Environmental impact metrics
For each call to a generative AI model, the API returns environmental impact metrics in the response, in the usage.carbon field. The metrics include minimum and maximum estimates to account for variability in model efficiency:
- kWh: Energy consumption in kilowatt-hours (kWh), representing the final electricity consumption.
- kgCO2eq: Global Warming Potential (GWP) in kilograms of CO2 equivalent (kgCO2eq), representing greenhouse gas emissions related to climate change.
Example response:
{
"id": "chatcmpl-123",
"object": "chat.completion",
"created": 1677652288,
"model": "my-language-model",
"choices": [
{
"index": 0,
"message": {
"role": "assistant",
"content": "Hello! How can I help you today?"
},
"finish_reason": "stop"
}
],
"usage": {
"prompt_tokens": 10,
"completion_tokens": 20,
"total_tokens": 30,
"cost": 0.000015,
"carbon": {
"kWh": {
"min": 0.0001234,
"max": 0.0001456
},
"kgCO2eq": {
"min": 0.0000567,
"max": 0.0000672
}
}
}
}
After the request is processed, the carbon footprint of the request is store in usage table by the hooks decorator attached to each endpoint. See usage monitoring documentation for more information.

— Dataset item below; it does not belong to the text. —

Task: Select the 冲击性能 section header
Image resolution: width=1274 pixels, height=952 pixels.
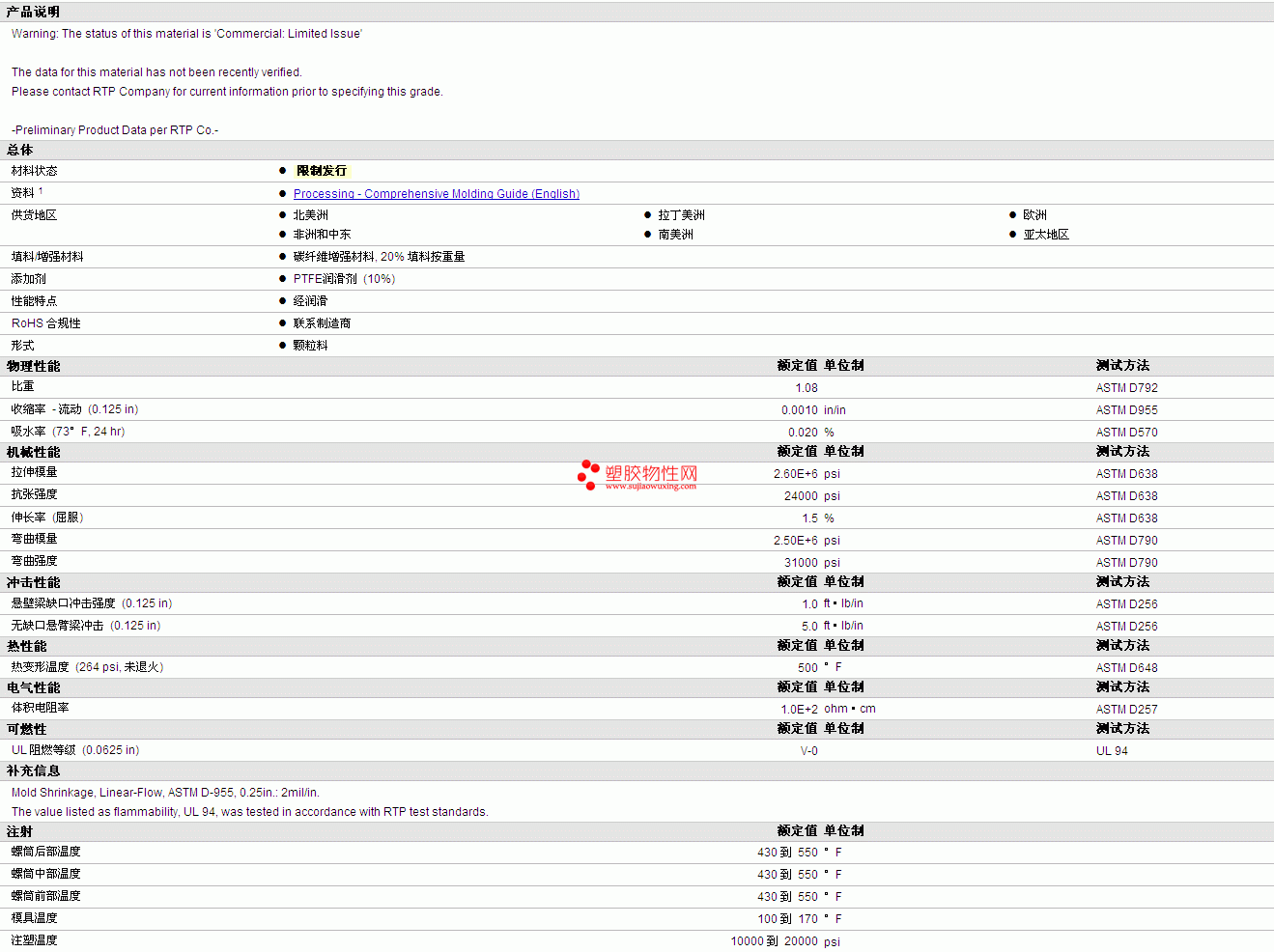Action: tap(34, 583)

You can also see the carbon footprint of the request in the Usage page of the Playground.

How it works
Environmental impact is calculated using the EcoLogits library through the compute_llm_impacts function. The computation takes into account:
-
Model parameters:
- Total number of parameters (
model_total_params) - Active number of parameters (
model_active_params, defaults to total params if not specified)
- Total number of parameters (
-
Token usage: The number of output/completion tokens generated by the model
-
Request latency: The time taken for the inference request (in seconds)
-
Electricity mix: The carbon intensity of electricity based on the hosting zone (
model_hosting_zone). The electricity mix includes:- ADPE (Abiotic Depletion Potential - elements)
- PE (Primary Energy)
- GWP (Global Warming Potential)
For more information about methodology, see EcoLogits documentation.
If total_params is not defined or token_count is zero, the carbon footprint will be returned as zero for both energy and emissions.